*Information*
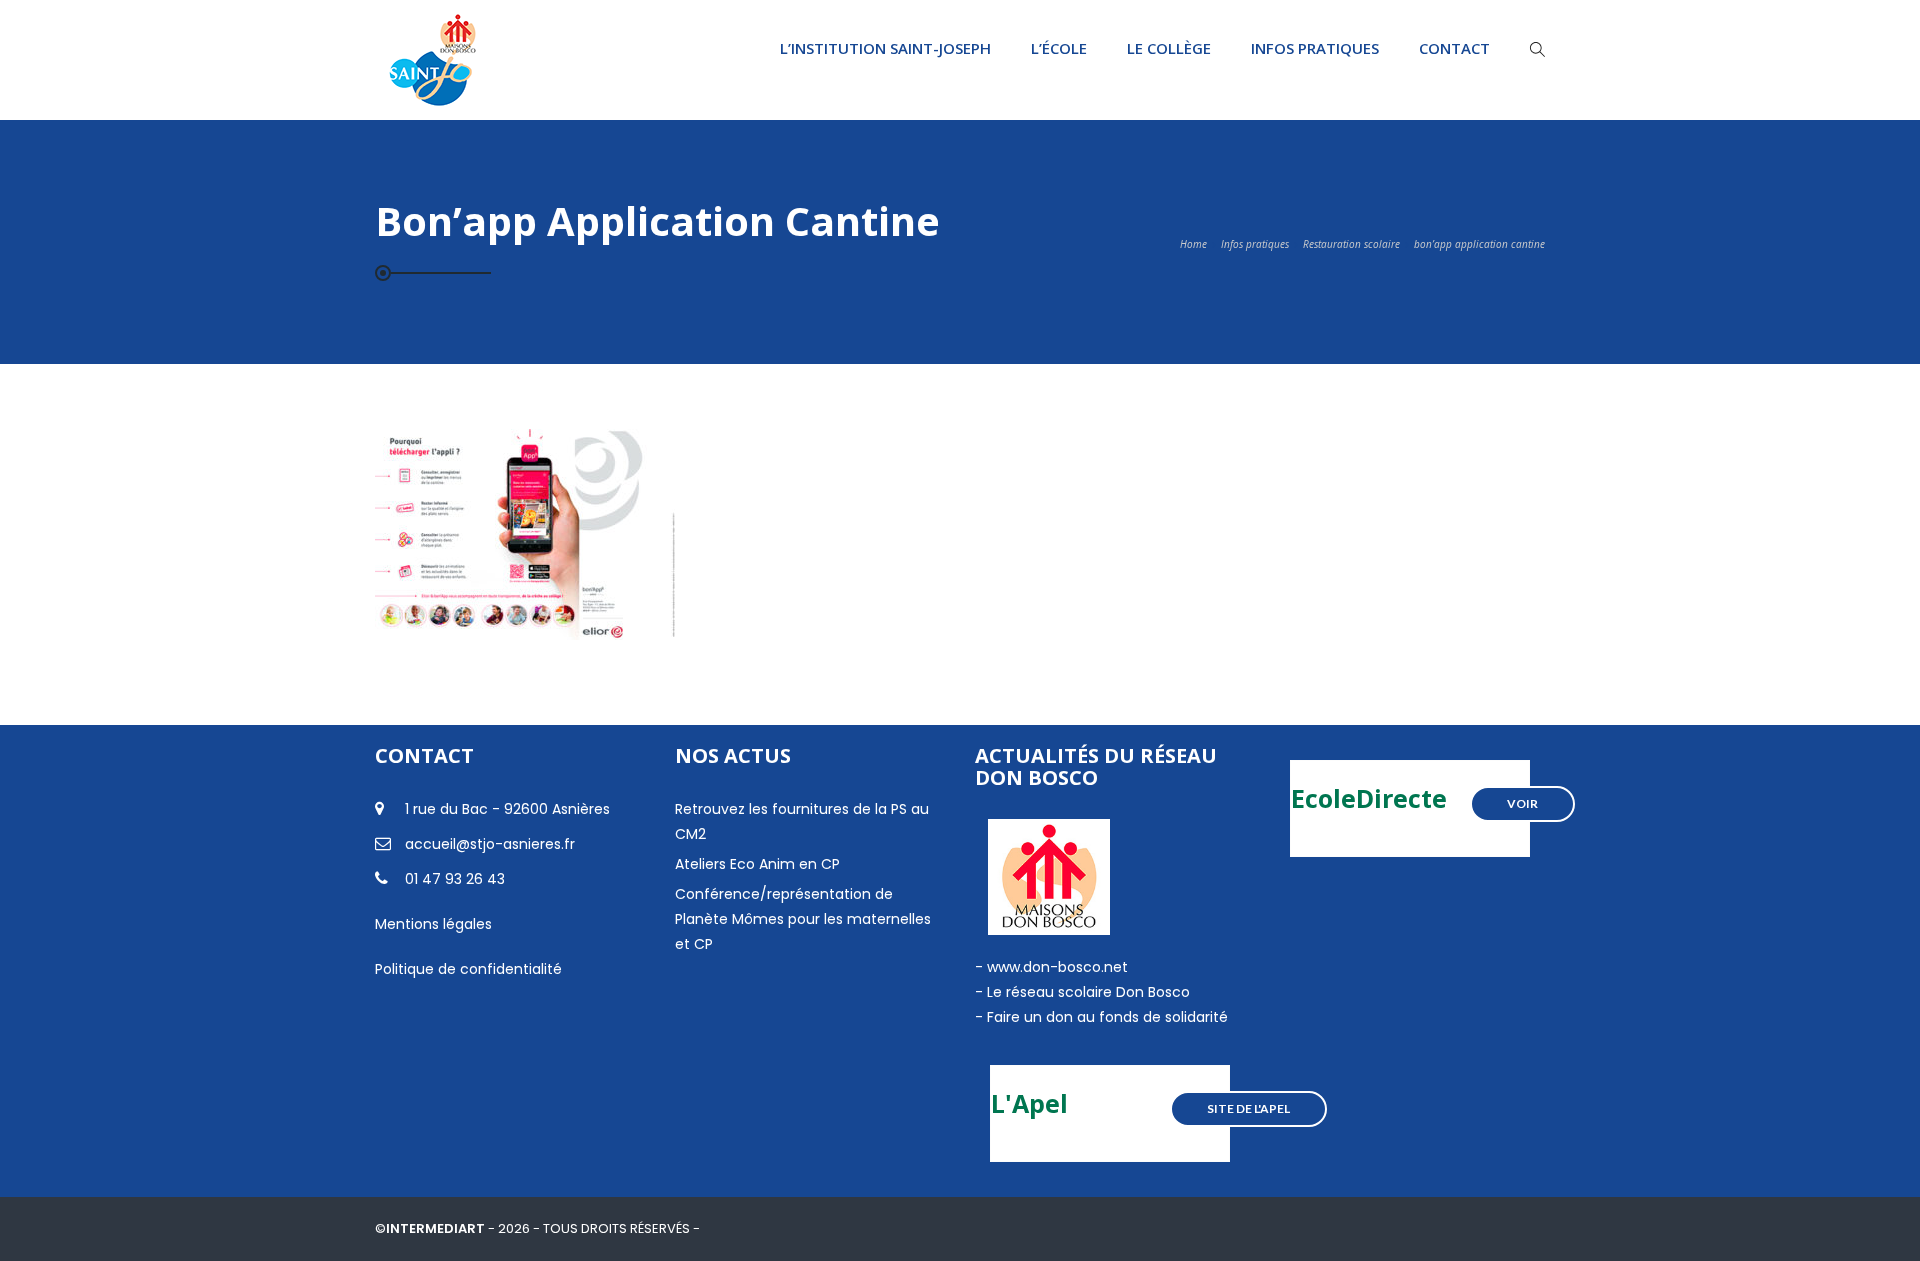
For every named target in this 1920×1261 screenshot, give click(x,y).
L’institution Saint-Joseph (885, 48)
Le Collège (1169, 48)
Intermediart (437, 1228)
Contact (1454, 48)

* * *

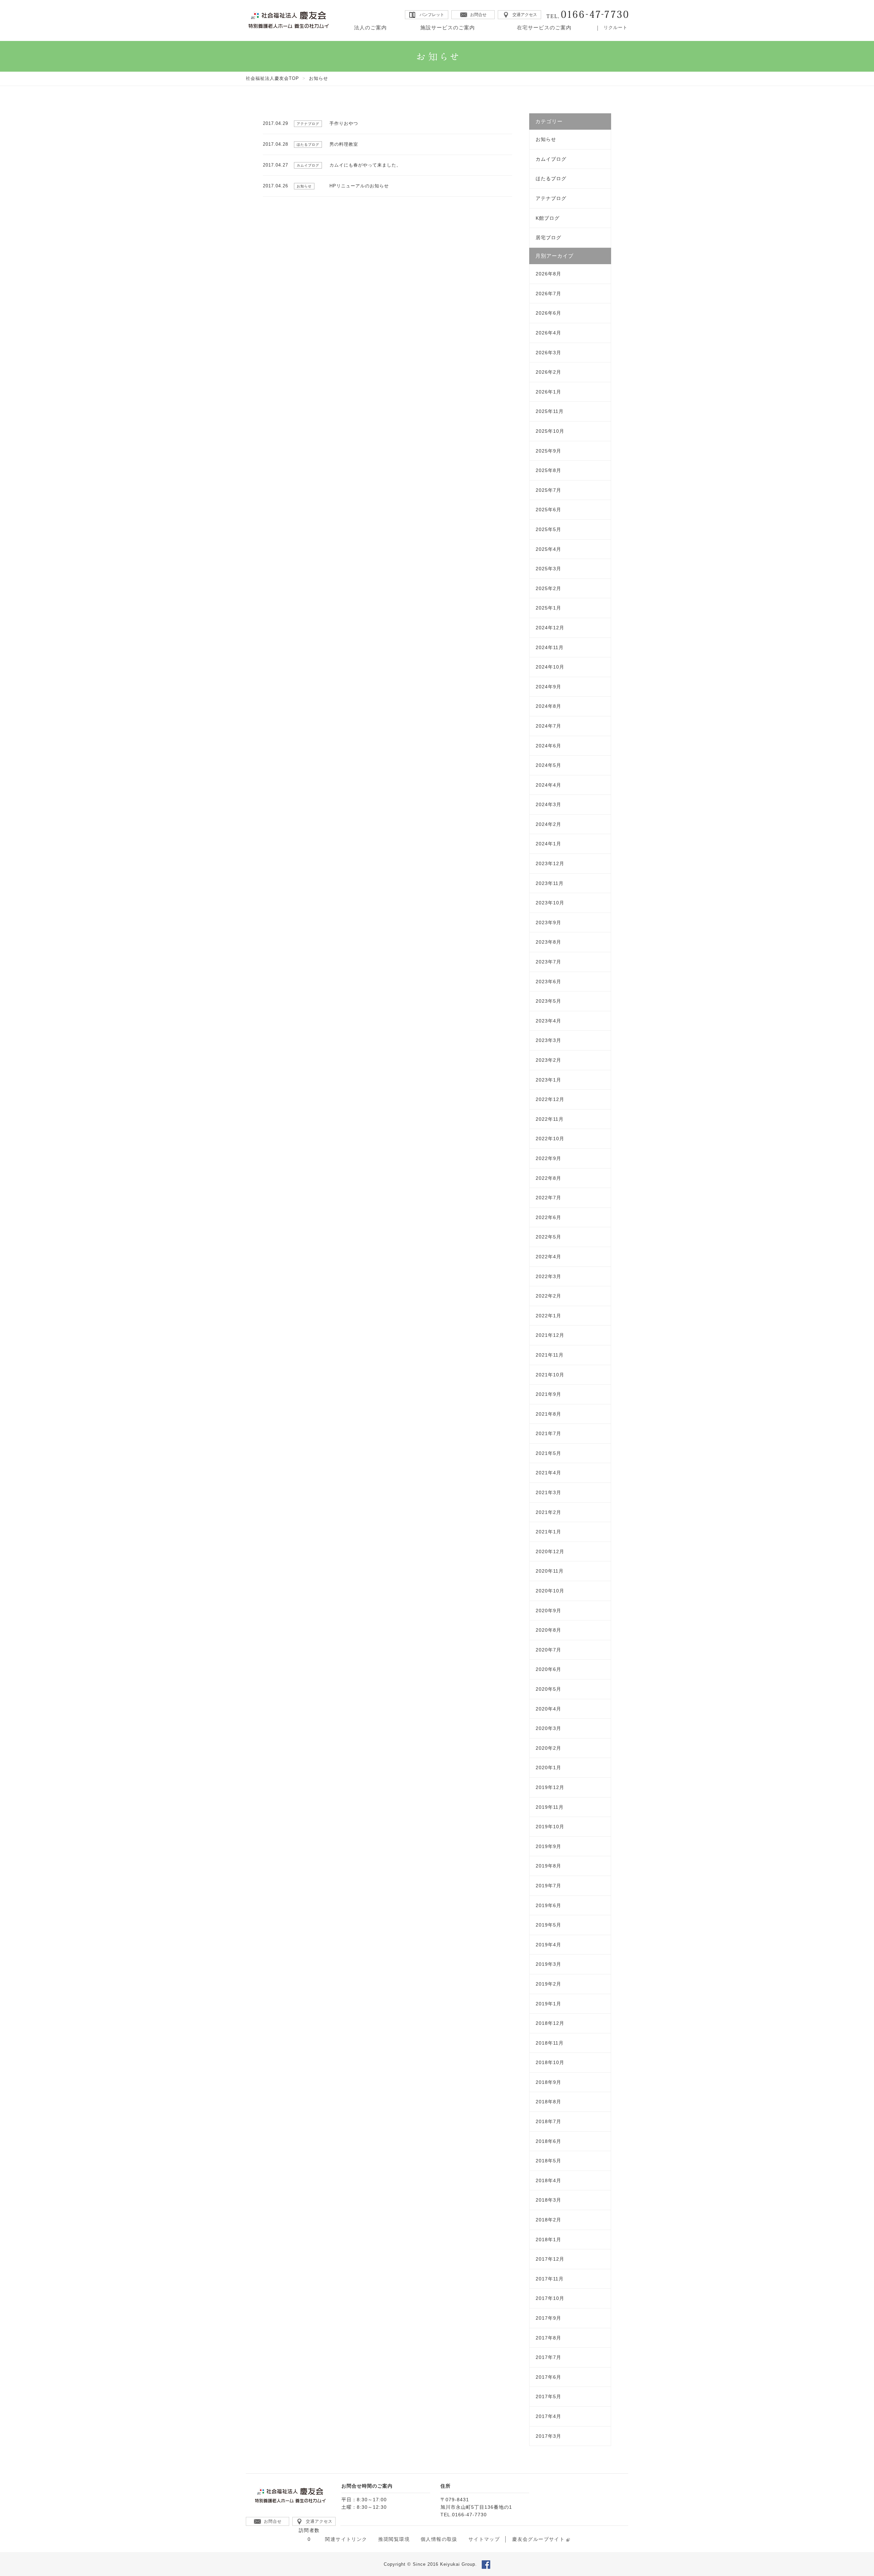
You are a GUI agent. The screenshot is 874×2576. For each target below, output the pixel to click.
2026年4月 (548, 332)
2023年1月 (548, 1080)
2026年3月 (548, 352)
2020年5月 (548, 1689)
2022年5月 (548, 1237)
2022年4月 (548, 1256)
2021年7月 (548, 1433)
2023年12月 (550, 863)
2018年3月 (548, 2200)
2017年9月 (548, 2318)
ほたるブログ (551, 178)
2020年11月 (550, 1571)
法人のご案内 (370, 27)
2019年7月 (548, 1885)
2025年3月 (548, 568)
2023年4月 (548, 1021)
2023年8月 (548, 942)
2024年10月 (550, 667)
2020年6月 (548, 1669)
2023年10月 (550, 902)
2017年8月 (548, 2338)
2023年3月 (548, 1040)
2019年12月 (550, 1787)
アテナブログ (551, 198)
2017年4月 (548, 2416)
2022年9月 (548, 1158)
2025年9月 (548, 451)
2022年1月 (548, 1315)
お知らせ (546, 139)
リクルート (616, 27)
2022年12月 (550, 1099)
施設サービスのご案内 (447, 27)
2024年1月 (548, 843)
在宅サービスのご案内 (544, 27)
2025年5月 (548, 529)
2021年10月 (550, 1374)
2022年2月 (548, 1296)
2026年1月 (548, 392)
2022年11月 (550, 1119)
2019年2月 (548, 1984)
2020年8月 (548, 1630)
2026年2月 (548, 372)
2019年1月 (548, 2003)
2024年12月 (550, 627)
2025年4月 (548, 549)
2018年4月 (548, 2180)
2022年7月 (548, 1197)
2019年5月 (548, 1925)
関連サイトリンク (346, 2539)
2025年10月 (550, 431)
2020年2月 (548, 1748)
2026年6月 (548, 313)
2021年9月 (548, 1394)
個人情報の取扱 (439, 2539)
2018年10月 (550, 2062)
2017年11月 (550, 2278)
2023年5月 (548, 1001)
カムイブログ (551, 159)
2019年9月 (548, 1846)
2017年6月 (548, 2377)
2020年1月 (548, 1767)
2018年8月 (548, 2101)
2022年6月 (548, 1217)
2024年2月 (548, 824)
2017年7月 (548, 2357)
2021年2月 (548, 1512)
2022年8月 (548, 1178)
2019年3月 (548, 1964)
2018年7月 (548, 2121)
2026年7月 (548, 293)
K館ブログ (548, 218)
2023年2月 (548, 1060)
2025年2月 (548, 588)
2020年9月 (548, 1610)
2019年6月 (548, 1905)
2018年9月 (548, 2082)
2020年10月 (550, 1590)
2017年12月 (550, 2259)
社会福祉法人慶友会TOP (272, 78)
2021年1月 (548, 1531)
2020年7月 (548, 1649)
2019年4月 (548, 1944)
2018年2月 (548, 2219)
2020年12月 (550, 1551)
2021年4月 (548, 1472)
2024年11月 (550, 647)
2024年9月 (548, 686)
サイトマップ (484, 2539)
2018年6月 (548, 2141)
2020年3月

==

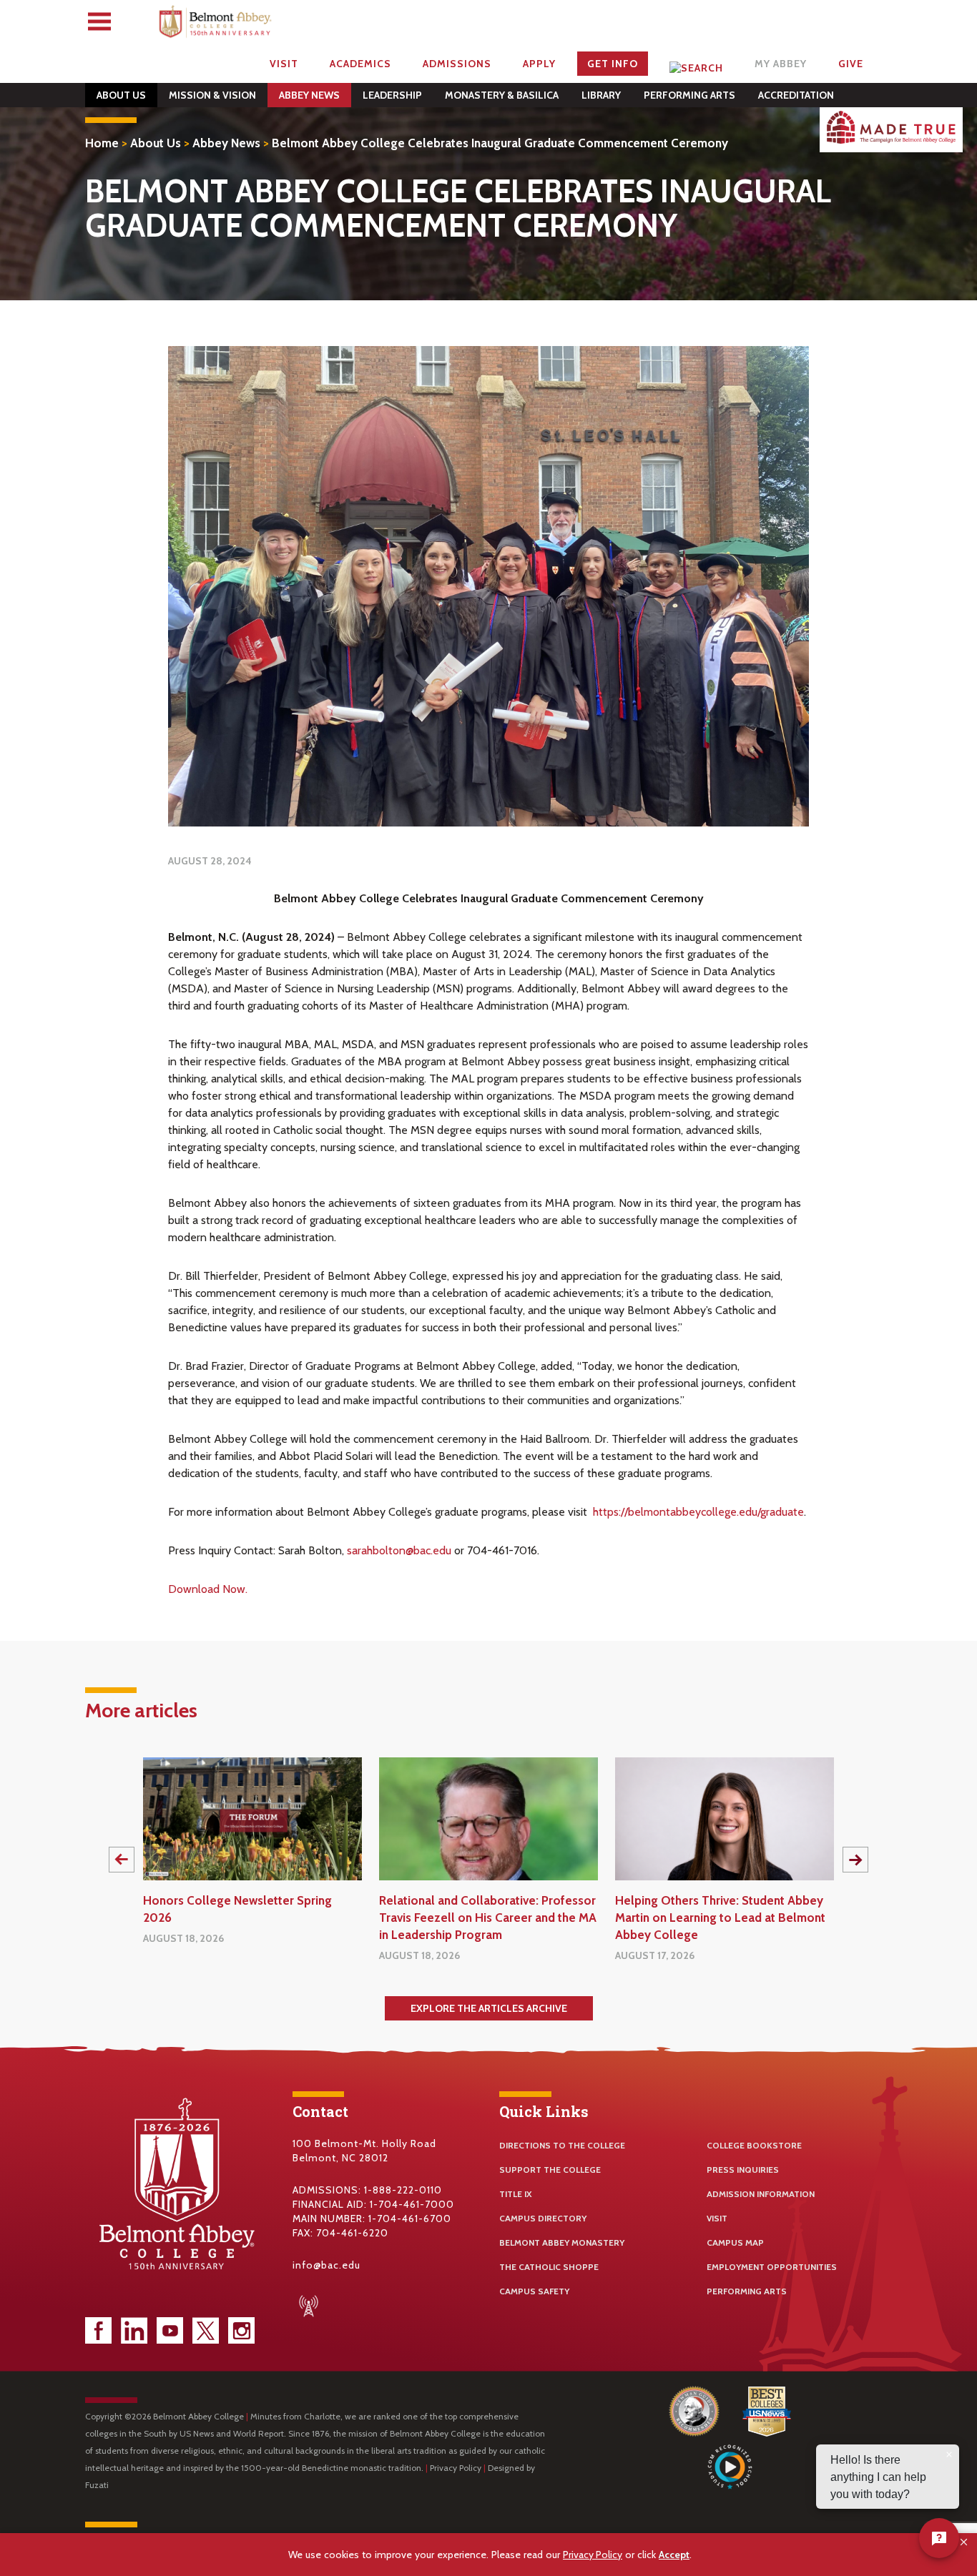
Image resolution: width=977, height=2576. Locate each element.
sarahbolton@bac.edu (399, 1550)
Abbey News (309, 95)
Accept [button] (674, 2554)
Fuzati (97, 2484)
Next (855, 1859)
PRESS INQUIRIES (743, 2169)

*Exercise instructions*
In the material above, find the line containing "For every named" and the line containing "Contact (1454, 48)", then write out exactly those two lines and every line between them, and nothing more.

*Result below*
For every named target in this 1920×1261 screenshot, give click(x,y).
L’institution Saint-Joseph (885, 48)
Le Collège (1169, 48)
Intermediart (437, 1228)
Contact (1454, 48)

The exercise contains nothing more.